## Problem statement
Reproduce exactly the lines of the material beneath, from the line that contains "Video (1152, 79)" to the line that contains "AttributeInterface::setClass (861, 1002)", both included, and no other lines.

## Supplied records
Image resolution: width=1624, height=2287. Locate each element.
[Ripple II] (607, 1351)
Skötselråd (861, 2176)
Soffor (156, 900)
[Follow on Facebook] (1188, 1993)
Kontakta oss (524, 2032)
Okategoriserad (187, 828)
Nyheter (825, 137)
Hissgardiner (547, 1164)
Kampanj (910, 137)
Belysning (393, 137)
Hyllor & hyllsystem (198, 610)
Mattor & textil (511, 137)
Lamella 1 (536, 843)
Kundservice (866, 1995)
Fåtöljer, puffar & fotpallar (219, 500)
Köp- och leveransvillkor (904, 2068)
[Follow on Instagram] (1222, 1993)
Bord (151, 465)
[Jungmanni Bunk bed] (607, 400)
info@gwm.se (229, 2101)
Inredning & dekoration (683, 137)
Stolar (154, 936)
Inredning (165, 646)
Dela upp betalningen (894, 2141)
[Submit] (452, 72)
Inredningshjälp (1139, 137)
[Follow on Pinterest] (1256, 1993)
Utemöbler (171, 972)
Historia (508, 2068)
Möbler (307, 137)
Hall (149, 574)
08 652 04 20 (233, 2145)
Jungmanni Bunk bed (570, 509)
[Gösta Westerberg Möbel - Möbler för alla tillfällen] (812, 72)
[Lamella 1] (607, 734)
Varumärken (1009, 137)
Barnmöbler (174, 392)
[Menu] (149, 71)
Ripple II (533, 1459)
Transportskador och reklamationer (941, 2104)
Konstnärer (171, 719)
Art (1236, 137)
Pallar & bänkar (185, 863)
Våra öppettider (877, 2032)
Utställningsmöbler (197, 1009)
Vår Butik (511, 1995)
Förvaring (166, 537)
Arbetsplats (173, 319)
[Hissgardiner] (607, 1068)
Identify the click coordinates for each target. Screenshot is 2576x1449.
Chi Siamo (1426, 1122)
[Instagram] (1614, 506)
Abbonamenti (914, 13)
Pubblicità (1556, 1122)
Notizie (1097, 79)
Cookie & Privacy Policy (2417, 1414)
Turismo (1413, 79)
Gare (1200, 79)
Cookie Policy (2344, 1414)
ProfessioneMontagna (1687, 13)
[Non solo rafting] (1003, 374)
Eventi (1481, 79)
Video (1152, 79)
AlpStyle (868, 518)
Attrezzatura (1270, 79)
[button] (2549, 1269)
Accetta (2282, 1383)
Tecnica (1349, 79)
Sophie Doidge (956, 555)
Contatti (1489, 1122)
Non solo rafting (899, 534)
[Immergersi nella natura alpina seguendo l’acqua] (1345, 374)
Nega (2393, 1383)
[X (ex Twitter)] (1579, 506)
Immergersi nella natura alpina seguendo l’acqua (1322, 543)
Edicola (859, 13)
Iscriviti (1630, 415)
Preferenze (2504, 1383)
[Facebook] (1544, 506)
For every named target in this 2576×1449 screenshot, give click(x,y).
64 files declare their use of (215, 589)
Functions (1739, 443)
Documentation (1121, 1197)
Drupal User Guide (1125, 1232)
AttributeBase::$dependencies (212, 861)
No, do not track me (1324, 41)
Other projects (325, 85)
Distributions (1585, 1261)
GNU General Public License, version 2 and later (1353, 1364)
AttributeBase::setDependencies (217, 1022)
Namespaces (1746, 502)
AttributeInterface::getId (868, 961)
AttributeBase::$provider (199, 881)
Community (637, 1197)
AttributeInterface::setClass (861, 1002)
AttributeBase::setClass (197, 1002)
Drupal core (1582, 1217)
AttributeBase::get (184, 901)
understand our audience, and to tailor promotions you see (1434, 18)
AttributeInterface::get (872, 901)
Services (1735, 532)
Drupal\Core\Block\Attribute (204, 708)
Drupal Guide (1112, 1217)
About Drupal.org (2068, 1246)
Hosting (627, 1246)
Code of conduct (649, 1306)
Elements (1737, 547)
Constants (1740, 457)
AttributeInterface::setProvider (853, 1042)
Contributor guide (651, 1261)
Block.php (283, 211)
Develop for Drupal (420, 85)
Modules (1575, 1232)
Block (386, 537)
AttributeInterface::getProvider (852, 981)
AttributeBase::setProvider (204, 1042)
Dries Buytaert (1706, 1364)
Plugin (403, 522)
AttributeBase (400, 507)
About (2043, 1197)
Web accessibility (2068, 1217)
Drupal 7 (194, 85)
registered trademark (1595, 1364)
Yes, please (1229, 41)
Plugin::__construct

## Solution for this task
Video (1152, 79)
AlpStyle (868, 518)
Attrezzatura (1270, 79)
[button] (2549, 1269)
Accetta (2282, 1383)
Tecnica (1349, 79)
Sophie Doidge (956, 555)
Contatti (1489, 1122)
Non solo rafting (899, 534)
[Immergersi nella natura alpina seguendo l’acqua] (1345, 374)
Nega (2393, 1383)
[X (ex Twitter)] (1579, 506)
Immergersi nella natura alpina seguendo l’acqua (1322, 543)
Edicola (859, 13)
Iscriviti (1630, 415)
Preferenze (2504, 1383)
[Facebook] (1544, 506)
For every named target in this 2576×1449 screenshot, give click(x,y).
64 files declare their use of (215, 589)
Functions (1739, 443)
Documentation (1121, 1197)
Drupal User Guide (1125, 1232)
AttributeBase::$dependencies (212, 861)
No, do not track me (1324, 41)
Other projects (325, 85)
Distributions (1585, 1261)
GNU General Public License, version 2 and later (1353, 1364)
AttributeBase::setDependencies (217, 1022)
Namespaces (1746, 502)
AttributeInterface::getId (868, 961)
AttributeBase::$provider (199, 881)
Community (637, 1197)
AttributeInterface::setClass (861, 1002)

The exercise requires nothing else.